-- EXCERPT PROVIDED follows --
A quick look of interesting and quirky news around the world.
Chinese online store sells animal skin products
Taobao, China's largest online retailer, is offering thousands of products made from the skins of domestic pets. One item on offer by a seller is a waistcoat made from cat skin.
He had only sold one of it and nothing else, according to Shanghai Daily.The China Small Animal Protection Association volunteers try to protect the animals, but the job is hard without government help.
Taobao insists the sale of products made from domestic pets and endangered species is banned. Enforcement of the rules is, ahem, spotty.
Angry? Punch a panda
The endangered species laws of most countries prohibit poaching and trapping for collection in a zoo. What about punching a panda?
Nate Hill, a performance artist in New York, thinks it's OK. Hill wears a bodysuit, white panda paw gloves and a panda-like head the side of a huge pumpkin on the streets of Manhattan and encourages people to strike him.
The Punch Me Panda act is a "community service", Hill says. "I knew people want to punch things because I want to punch things."
17 ridgebacks born in Berlin
We know of at least one Rhodesian ridgeback in Abu Dhabi, a wonderfully friendly dog named Ginger. She'll be happy to know that a cousin, several times removed, has given birth recently, to 17.
Ramona Wegemann, in the German town of Ebereschenhof, a 45-minute drive north-west of Berlin, says she was completely tired out trying to feed the 17 whelps.
-- EXCERPT PROVIDED concluded --
TASK INSTRUCTIONS =
a: Reproduce the news roundup from "A quick look" to "is, ahem, spotty.", changing "waistcoat" to "vest".
b: According to the news roundup, where does Nate Hill encourage people to strike him?
-- DATA FOR REVIEW follows --
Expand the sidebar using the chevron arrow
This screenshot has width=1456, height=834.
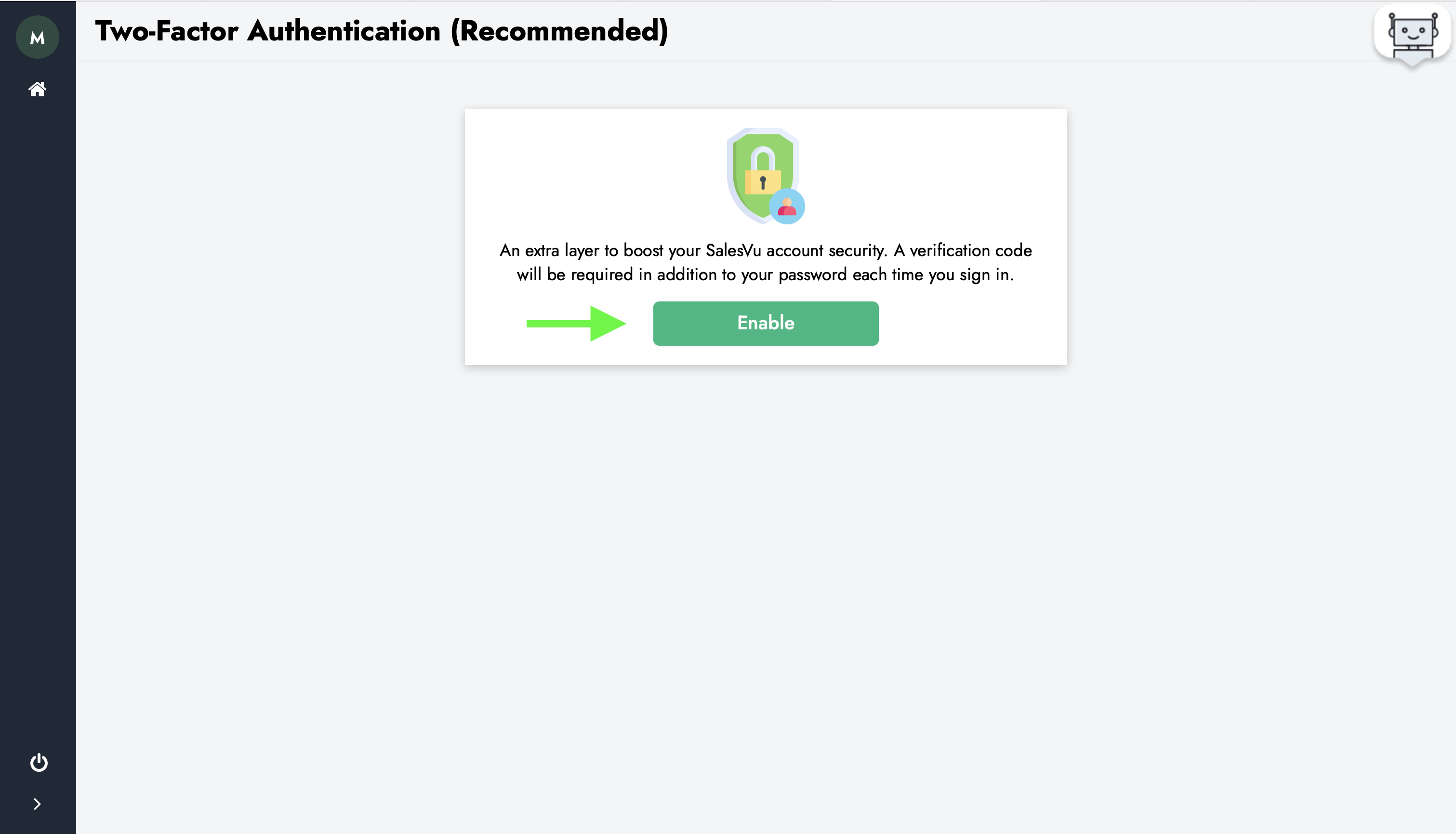[37, 804]
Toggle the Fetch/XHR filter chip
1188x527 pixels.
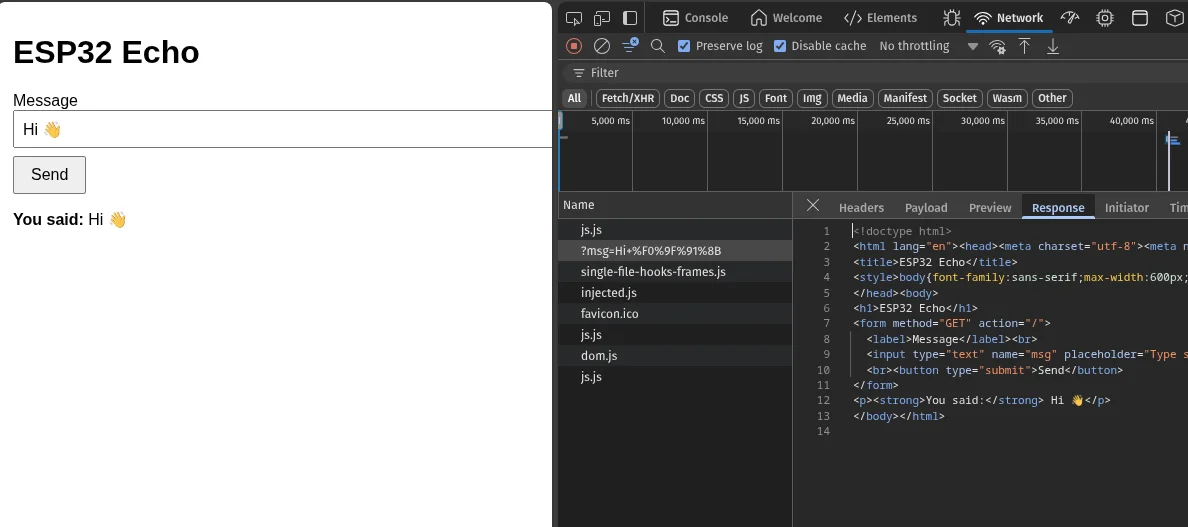pos(627,98)
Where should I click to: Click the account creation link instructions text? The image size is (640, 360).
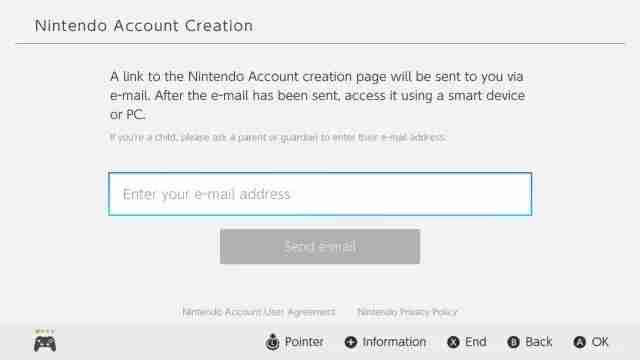[317, 96]
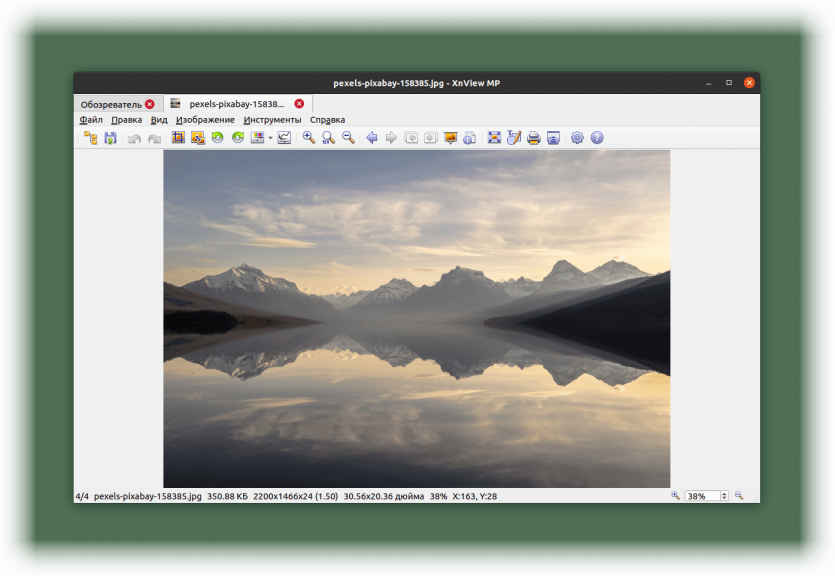
Task: Click the status bar zoom in magnifier
Action: (x=675, y=496)
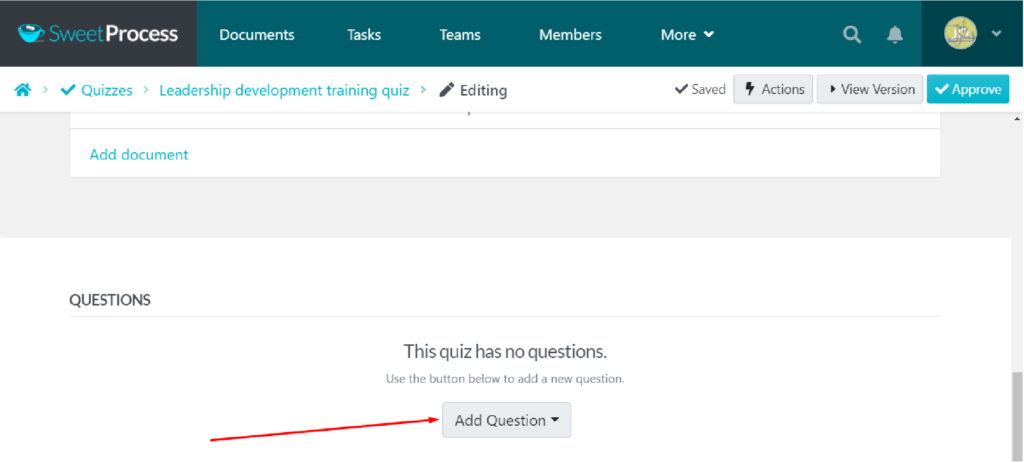
Task: Click the user avatar picture
Action: coord(961,34)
-- DATA FOR REVIEW concluded --
ANSWERS TO THE EXERCISE =
a:
A quick look of interesting and quirky news around the world.
Chinese online store sells animal skin products
Taobao, China's largest online retailer, is offering thousands of products made from the skins of domestic pets. One item on offer by a seller is a vest made from cat skin.
He had only sold one of it and nothing else, according to Shanghai Daily.The China Small Animal Protection Association volunteers try to protect the animals, but the job is hard without government help.
Taobao insists the sale of products made from domestic pets and endangered species is banned. Enforcement of the rules is, ahem, spotty.

b: On the streets of Manhattan.